Warum Microservices in der Produktion einsetzen (und wann es sich nicht lohnt)
Eine gut konzipierte Microservices-Architektur ermöglicht die Arbeit mit kleinen, autonomen und funktionsübergreifenden Teams , die die Verantwortung für einen durchgängigen Service übernehmen. Jedes Team arbeitet in einem klar definierten Kontext, kann häufig deployen und trägt die volle Verantwortung für seinen Service. Dadurch werden Entwicklungszyklen verkürzt und die Bereitstellung neuer Funktionen beschleunigt.
Ein weiterer entscheidender Vorteil ist die unabhängige Skalierung jedes einzelnen Dienstes . Sie müssen nicht die gesamte Anwendung überdimensionieren, wenn nur der Katalog, der Checkout oder die öffentliche API Lastspitzen verzeichnen. Sie können jeden Microservice horizontal oder vertikal an sein Lastmuster anpassen, die Kosten jeder Funktion präzise messen und die Verfügbarkeit auch bei einem plötzlichen Nutzungsanstieg in einem bestimmten Bereich aufrechterhalten.
Die Art und Weise, wie diese Dienste verpackt und bereitgestellt werden, ermöglicht eine kontinuierliche und risikoarme Implementierung . Die unabhängige Veröffentlichung jedes Microservice vereinfacht das Testen neuer Ideen und das Zurücksetzen problematischer Versionen erheblich: Canary-Deployments, Blue/Green-Rollbacks und automatisierte Rollbacks reduzieren die Kosten von Fehlern und bieten Raum für Experimente.
Aus technologischer Sicht bieten Microservices die Freiheit, Sprachen, Frameworks und Datenbanken für jeden Dienst individuell auszuwählen . Nicht alle Anforderungen lassen sich mit demselben Technologie-Stack realisieren: Geschäftsdienste können beispielsweise in .NET oder Java, Datenverarbeitung in Scala/Spark, spezialisierte Dienste in Python oder F# oder KI-Microservices in R implementiert sein. Diese kontrollierte Vielfalt ermöglicht es, für jeden Anwendungsfall das passende Werkzeug einzusetzen, ohne die gesamte Anwendung einem globalen Technologiewechsel unterziehen zu müssen.

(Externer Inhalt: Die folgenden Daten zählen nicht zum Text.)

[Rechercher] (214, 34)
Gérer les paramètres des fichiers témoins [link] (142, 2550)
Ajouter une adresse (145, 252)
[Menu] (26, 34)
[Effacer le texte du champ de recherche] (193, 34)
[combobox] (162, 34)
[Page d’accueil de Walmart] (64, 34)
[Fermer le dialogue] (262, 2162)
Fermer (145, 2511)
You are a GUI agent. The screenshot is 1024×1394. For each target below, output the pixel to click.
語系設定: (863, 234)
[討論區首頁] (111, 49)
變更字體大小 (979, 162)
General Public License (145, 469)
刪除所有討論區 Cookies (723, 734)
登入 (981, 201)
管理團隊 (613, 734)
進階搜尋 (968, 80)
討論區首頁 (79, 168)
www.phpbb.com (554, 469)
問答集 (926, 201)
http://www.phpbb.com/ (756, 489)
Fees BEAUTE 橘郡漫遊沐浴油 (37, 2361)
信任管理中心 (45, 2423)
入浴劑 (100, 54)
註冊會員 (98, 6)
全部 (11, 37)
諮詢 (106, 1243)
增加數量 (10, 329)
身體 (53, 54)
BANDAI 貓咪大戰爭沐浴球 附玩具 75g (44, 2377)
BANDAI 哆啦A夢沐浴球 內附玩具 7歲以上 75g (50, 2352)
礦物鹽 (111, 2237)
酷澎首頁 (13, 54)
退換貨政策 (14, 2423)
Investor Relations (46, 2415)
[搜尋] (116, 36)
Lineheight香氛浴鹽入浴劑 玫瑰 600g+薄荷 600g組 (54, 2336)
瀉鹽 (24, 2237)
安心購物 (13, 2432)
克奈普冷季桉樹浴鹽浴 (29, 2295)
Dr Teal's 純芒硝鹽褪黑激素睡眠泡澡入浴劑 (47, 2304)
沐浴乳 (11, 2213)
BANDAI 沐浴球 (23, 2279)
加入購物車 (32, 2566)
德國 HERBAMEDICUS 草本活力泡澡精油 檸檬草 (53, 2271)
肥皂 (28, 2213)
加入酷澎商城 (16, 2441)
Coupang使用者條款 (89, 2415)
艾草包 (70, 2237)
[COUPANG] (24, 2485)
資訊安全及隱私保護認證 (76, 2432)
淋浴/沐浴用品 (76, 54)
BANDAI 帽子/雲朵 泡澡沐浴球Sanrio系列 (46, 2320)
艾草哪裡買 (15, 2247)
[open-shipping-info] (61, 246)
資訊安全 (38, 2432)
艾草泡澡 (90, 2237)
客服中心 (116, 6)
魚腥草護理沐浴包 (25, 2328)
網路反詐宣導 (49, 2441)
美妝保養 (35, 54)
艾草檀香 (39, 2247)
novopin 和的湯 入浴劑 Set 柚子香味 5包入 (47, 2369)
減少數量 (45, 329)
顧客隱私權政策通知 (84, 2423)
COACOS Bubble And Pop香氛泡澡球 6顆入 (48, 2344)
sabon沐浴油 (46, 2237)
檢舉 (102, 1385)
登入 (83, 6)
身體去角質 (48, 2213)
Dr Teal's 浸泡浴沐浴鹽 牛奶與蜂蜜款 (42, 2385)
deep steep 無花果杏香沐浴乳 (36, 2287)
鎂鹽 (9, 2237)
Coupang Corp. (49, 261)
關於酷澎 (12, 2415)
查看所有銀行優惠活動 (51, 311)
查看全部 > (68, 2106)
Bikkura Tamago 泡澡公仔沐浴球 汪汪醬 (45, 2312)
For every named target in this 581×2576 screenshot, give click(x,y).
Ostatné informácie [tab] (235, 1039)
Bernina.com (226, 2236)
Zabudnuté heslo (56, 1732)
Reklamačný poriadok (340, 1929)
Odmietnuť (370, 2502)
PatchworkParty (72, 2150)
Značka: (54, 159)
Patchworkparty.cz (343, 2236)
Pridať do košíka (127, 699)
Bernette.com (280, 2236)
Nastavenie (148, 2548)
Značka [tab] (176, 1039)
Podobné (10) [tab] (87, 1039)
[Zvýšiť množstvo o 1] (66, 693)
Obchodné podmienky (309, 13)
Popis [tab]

Darüber hinaus erleichtert die Aufteilung des Systems in kleine, klar definierte Einheiten die Wiederverwendung von Funktionalitäten als Bausteine . Ein ursprünglich als Teil einer größeren Funktionalität entwickelter Microservice kann später als Abhängigkeit anderer Systemteile wiederverwendet werden, ohne dass die Logik neu geschrieben werden muss. Da die Services isoliert sind, führt ein Ausfall eines Services in der Regel nur zu einer teilweisen Systembeeinträchtigung und nicht zu einem vollständigen Systemausfall, vorausgesetzt, die Ausfallsicherheit wurde von Anfang an berücksichtigt.
Architektur- und Serviceplanung

Damit Microservices im Produktivbetrieb reibungslos funktionieren, ist eine sorgfältige Gestaltung der Servicegrenzen und Verantwortlichkeiten unerlässlich . In der Praxis beginnt dies üblicherweise mit der Identifizierung grobkörniger Services innerhalb des bestehenden Monolithen: große Funktionsbereiche oder Geschäftsdomänen (z. B. Bestellungen, Katalog, Benutzer, Abrechnung), die bereits eine gewisse logische Trennung aufweisen.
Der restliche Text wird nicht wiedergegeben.